STATED EXERCISE 1
Reproduce the listing lines starting with the one that contains "Task: Select the 31.9 MB folder row" and going on through the end of the listing, with both ends included. Leave the pictures out of your answer.

“Hurricane leaves hundreds homeless … Civil war leaves families to starve … Street crime on the rise …”
Flipping through the TV channels or browsing through a newspaper can bring up horribly sad images. But what’s really sad is, there’s nothing you can do about it, right? Wrong. Just ask the youth of the Canby First Ward outside Portland, Oregon. They were frustrated with feeling powerless, so they figured out a way to make a difference.
“I wanted to help people in need,” says John Stone, “but I didn’t know how to do it.”
John and the other LDS youth in Canby wanted to find the best way to donate and be sure that their help actually reached those in need. Little did they know they would find their answer in their very own church.
They learned that Deseret Industries funnels excess clothing and other donations to the Sort Center in Salt Lake City, which then processes the items and sends them around the globe. Because Portland has one of the 15 Deseret Industries locations in the world, the youth organized a D.I. drive by contacting ward members and neighbors and asking them to donate clothes. But they weren’t going to ask others to do something they wouldn’t do themselves. They wanted to give their unknown friends throughout the world the shirts off their backs—literally.
“I had clothes that I wanted to give to these people, so this was a perfect opportunity,” says John’s sister, Laura Stone. “I just want to make it better for people in Africa, Bosnia, and everywhere else. If they need something more than I do, I want them to have it.”
Crystal Powell and her 12-year-old sister, Brook, felt so strongly about helping that they convinced their parents to come home early from family vacation so they could participate in the D.I. drive.
“Sometimes I feel so small, seeing all these people that need so much help,” says Crystal, 15. “I was not going to miss this chance to do my part, even though it is really small.”
Youth in the Canby First Ward already know the value of service. “We get the best turnout at service projects,” says Brandon Crum, a priest. “Service activities are far more memorable than anything else we do.”
They fixed up the local full-time missionaries’ yard, weeded a cemetery for the Memorial Day holiday, and cleaned the Canby Pond, which Michelle Sajovic said was “bad news” until they worked their magic on it.
“People around here recognize that our church is very service oriented,” 18-year-old Michelle said.
But how do you help when tragedies strike far away?
“Take the Mississippi floods,” says Blair Entze, 14. “I just wanted to go over there and help fill bags of sand myself. But I know I can’t just go wherever the problems are and try to solve them.”
Blair understands how the Church accomplishes service: “And see that all these things are done in wisdom and order” (see Mosiah 4:27). We should help our brothers and sisters, and the Lord has provided wise and orderly ways to do so.
The Sort Center is one way for donors to reach out with a helping hand. The center is a massive operation that receives clothing and other donations and then sends specifically sorted items to those in need. Relief groups outside the Church, such as the Red Cross, are able to place an order at the Sort Center and receive items to meet the needs of people everywhere.
So how do your donated clothes get to someone else’s back? Let’s start at the beginning, just like the youth in Canby did.

STATED EXERCISE 2
Continue the article about the Canby youth's clothing drive from the point where it stops.

Page and screen pointing data:
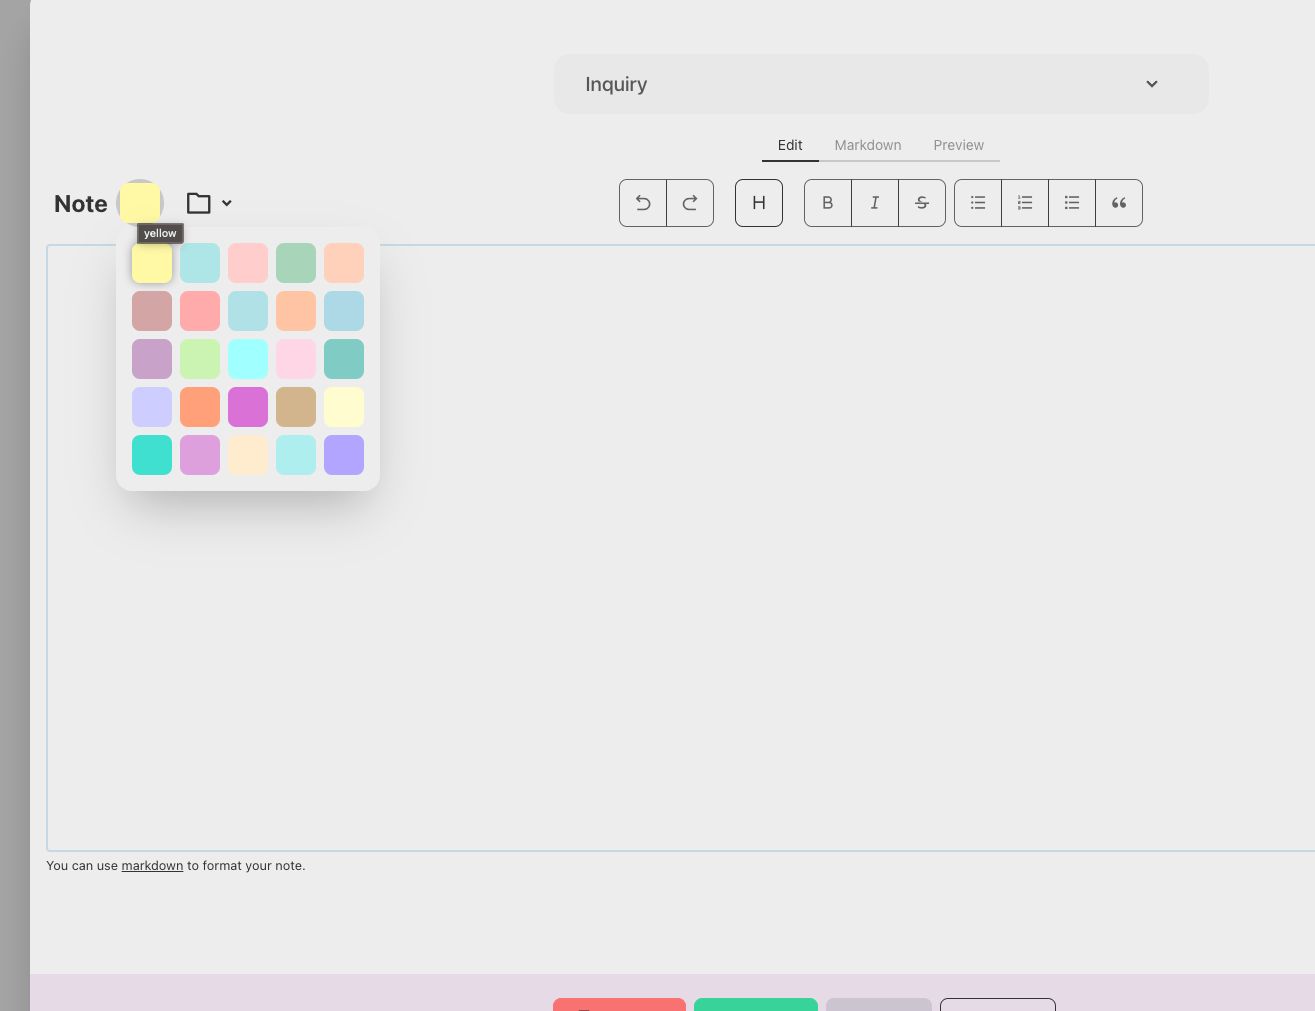Click the Undo icon in the toolbar
Viewport: 1315px width, 1011px height.
pyautogui.click(x=642, y=202)
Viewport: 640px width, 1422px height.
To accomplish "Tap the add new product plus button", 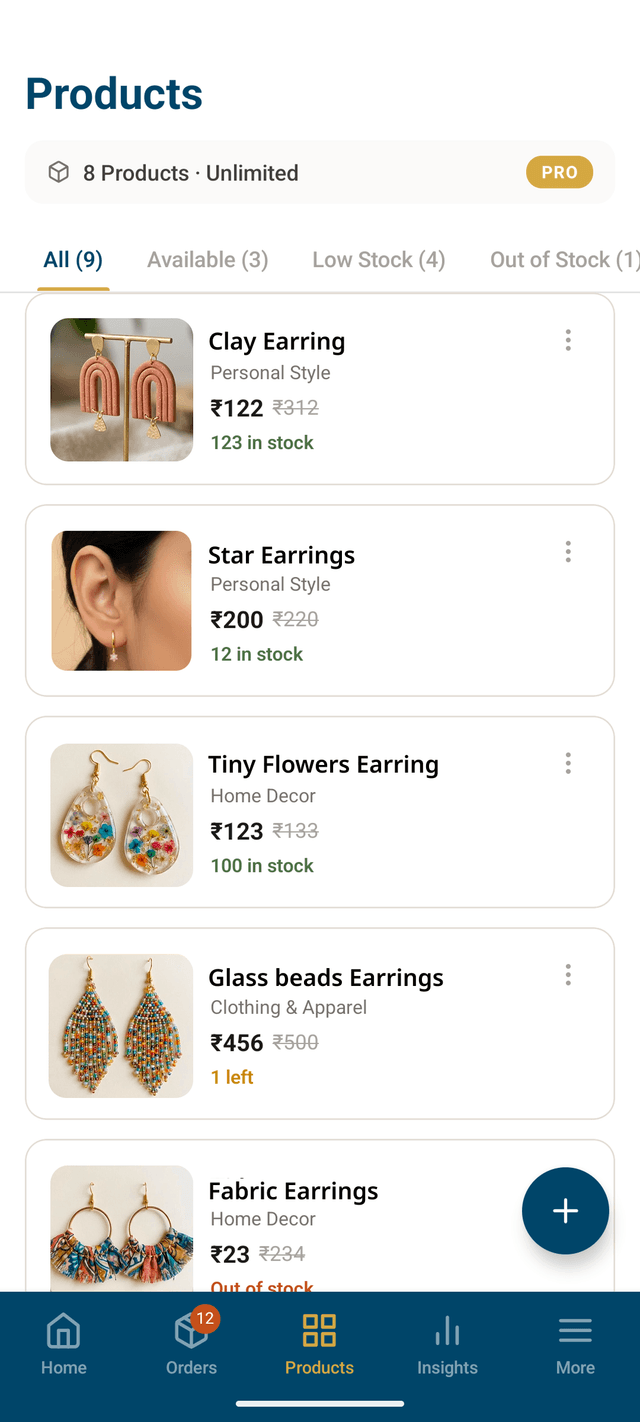I will [x=565, y=1210].
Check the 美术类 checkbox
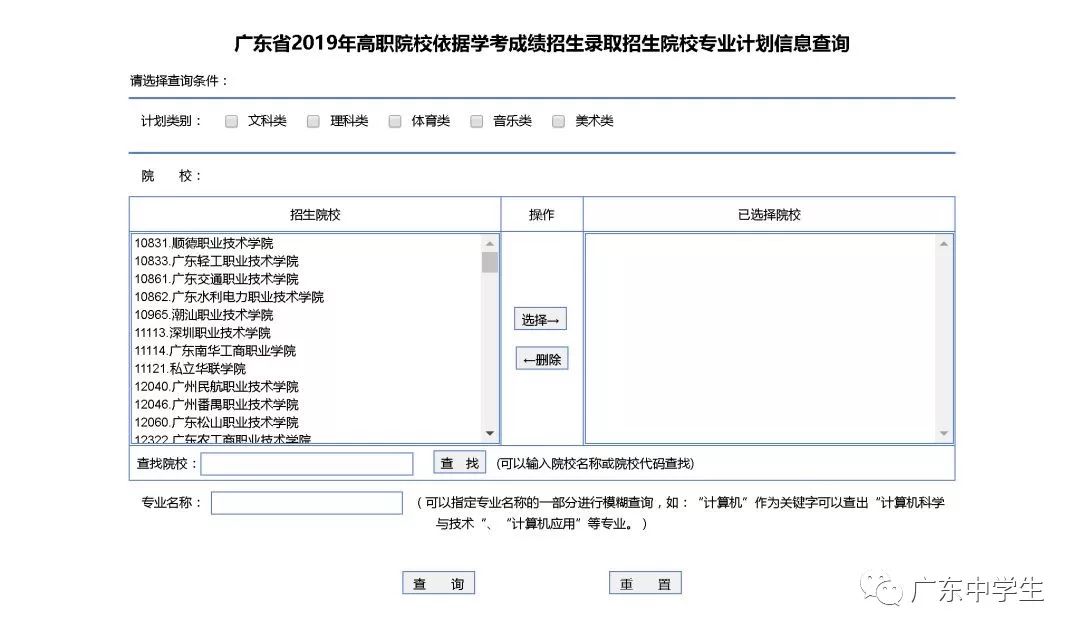 tap(559, 120)
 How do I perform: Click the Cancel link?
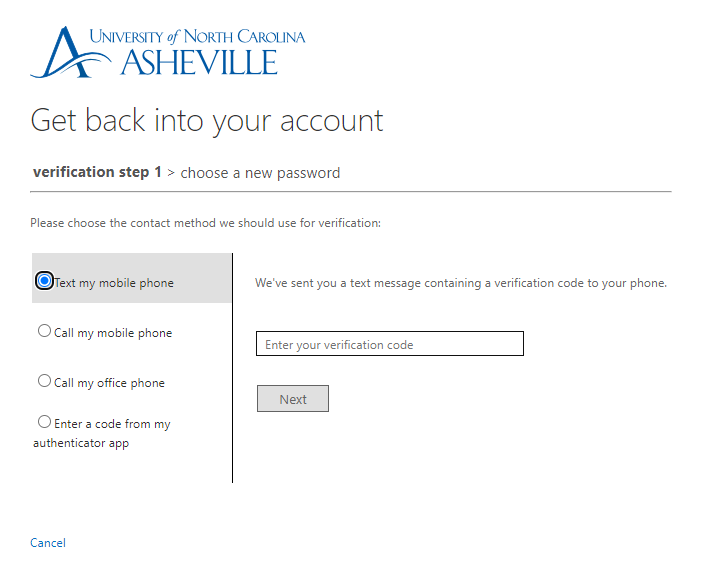click(x=48, y=543)
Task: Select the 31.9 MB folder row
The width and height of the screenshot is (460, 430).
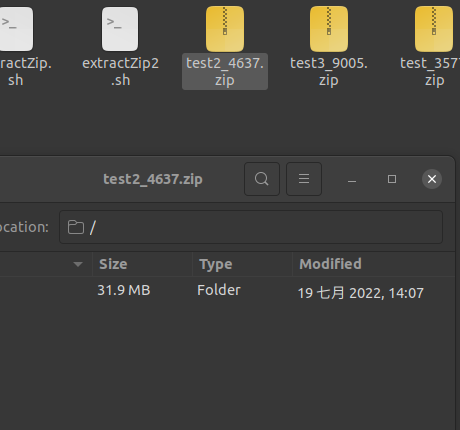Action: (x=227, y=291)
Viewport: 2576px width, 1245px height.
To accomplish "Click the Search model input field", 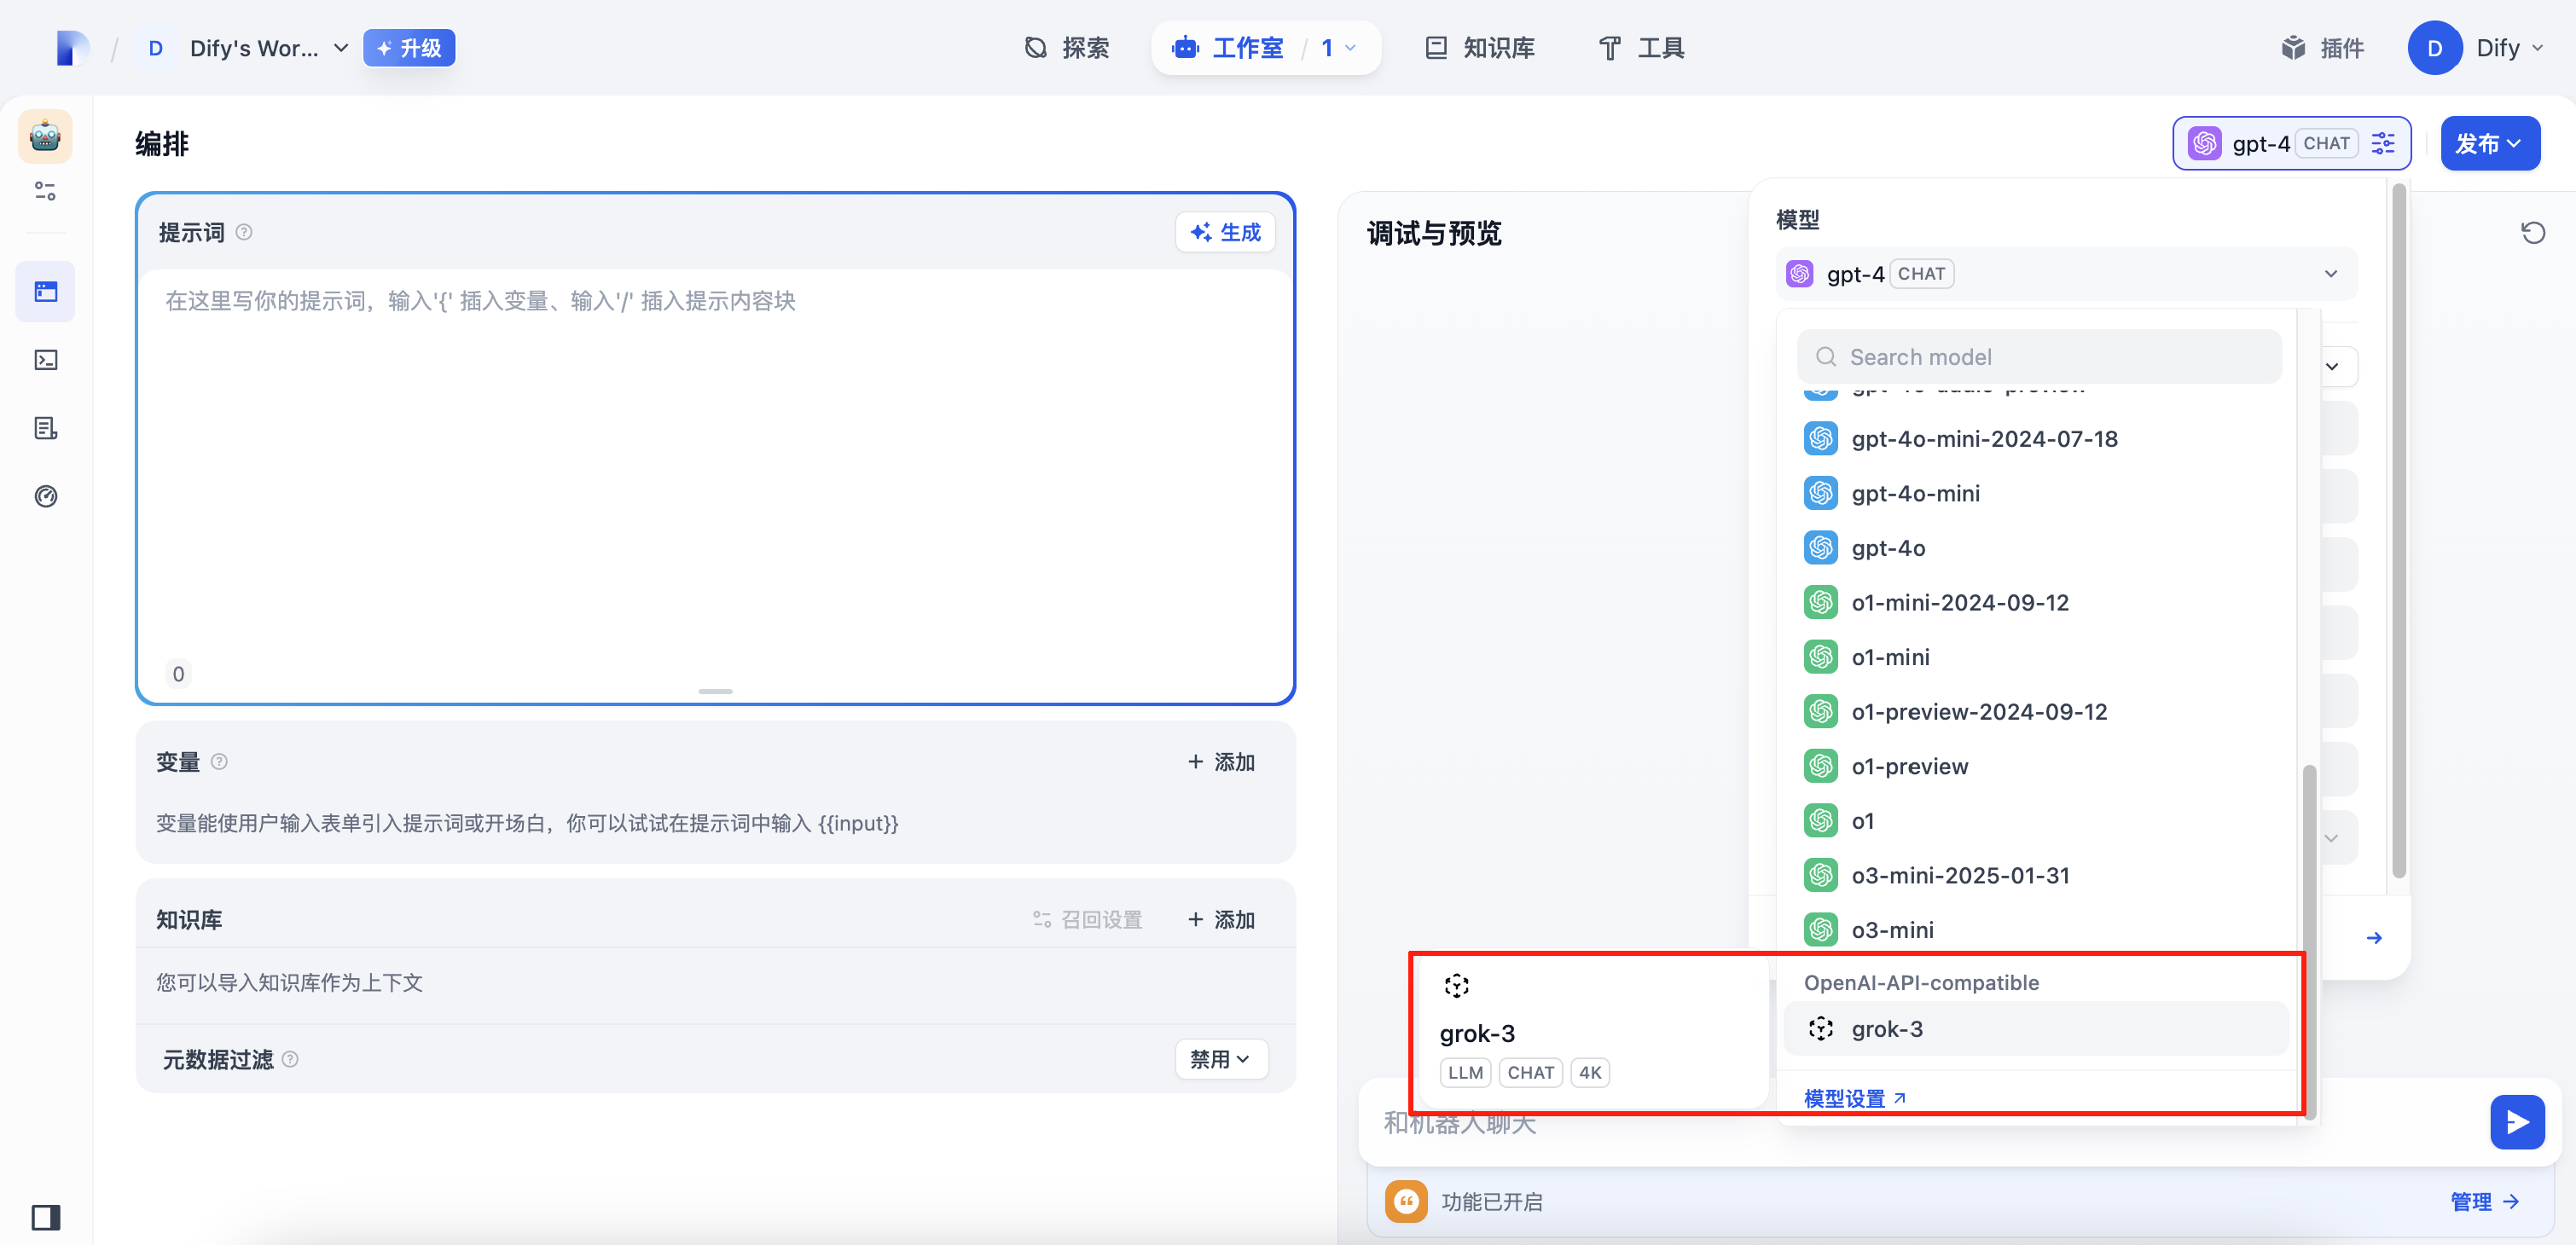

WRITTEN ANSWER 1
Task: Select the 31.9 MB folder row
The width and height of the screenshot is (460, 430).
Action: (x=227, y=291)
Viewport: 2576px width, 1245px height.
To accomplish "Click the Search model input field", 

WRITTEN ANSWER 2
When clothing and other assorted donations arrive at Deseret Industries, the employees take what they plan on selling and put those items out on the floor. This enables members and nonmembers to help those in need in their own town. Employees benefit by having a stable job while training for future employment in the community, and customers are able to get items for their families at a reduced cost.
Workers at each Deseret Industries (located in Washington, Oregon, California, Idaho, and Utah) strap the excess into huge carpet-wrapped bundles and send them by truck to the Sort Center, located near Welfare Square in Salt Lake City.
The Sort Center is the hub of some “great things” done by the Church’s Humanitarian Services. It receives approximately 90,000 pounds of donations a day, with the majority coming straight from Deseret Industries.
The donations are sorted, carted, rebundled, and separated into as many as 84 different categories.
Those receiving the donations on the other end need clean, usable items that will meet their needs. By dividing the items into the most specific groups, the senders know they will be giving items that will be suitable for recipients’ cultures and climates.
Dirty and tattered clothes are eliminated from the sorting process because the Sort Center is unable to launder them. So here’s a tip if you’re donating clothing: clean the items before you give them to Deseret Industries.
When someone places an order, whether it be our church or another organization, the order includes a list of items needed in a certain pocket of the world. A truck is then loaded with as many of the 100- or 130-pound bundles as needed and sent off. The shipments may take days, weeks, or months to reach their destination, depending on the amount of air and ship travel required.
Kent Thurgood, manager of the Sort Center, is amazed at how fast the center has grown in its first five years.
“We used to put pins in our world map to show where we’ve sent donations,” Brother Thurgood said. “But if we still did that, our map would fall apart because there would be too many holes in it.” In 1994, the Sort Center sent items to more than 50 countries.
Youth in a small town in the United States can make a difference in remote areas of the world.
“It’s overwhelming to think that our clothes are going to go all over the world,” says Ashlee Edwards, 16. “It gives me peace to know that I’m helping.” A little love can go a long way. And in this case, it went all around the world. Maybe someday, if enough people believe they can make a difference, the headlines will read:
“Children are healthier … Peace returns after years of war … LDS Church service opens the doors for missionary work.”
The following comments are from people who delivered the donations to those in need.
LDS Mission President, Ghana:
The mission president wrote, “It is impossible for us to express in words the gratefulness we feel. Most of our missionaries come from humble circumstances and arrive at the mission home with the barest of necessities.”
The Kindness Foundation, Moscow, Russia:
“Your aid was very timely and was distributed in Ivanovo and the surrounding area. Many families wished they could personally see you and express their thanksgiving to you. The children who received the beautiful clothing wanted to get to know the children who donated the clothing to them and become their friends.”
African Christian Relief, Angola:
“Local people walked 200 kilometers to receive the clothing.”
LDS missionaries, West Virginia:
“We found one little boy some pants and shirts. He thanked us several times and said that was the most clothes he had ever had in his life.”
Food for the Hungry, Uganda:
“The clothing was given at Christmas to naked women in prison who otherwise would have remained naked and embarrassed.”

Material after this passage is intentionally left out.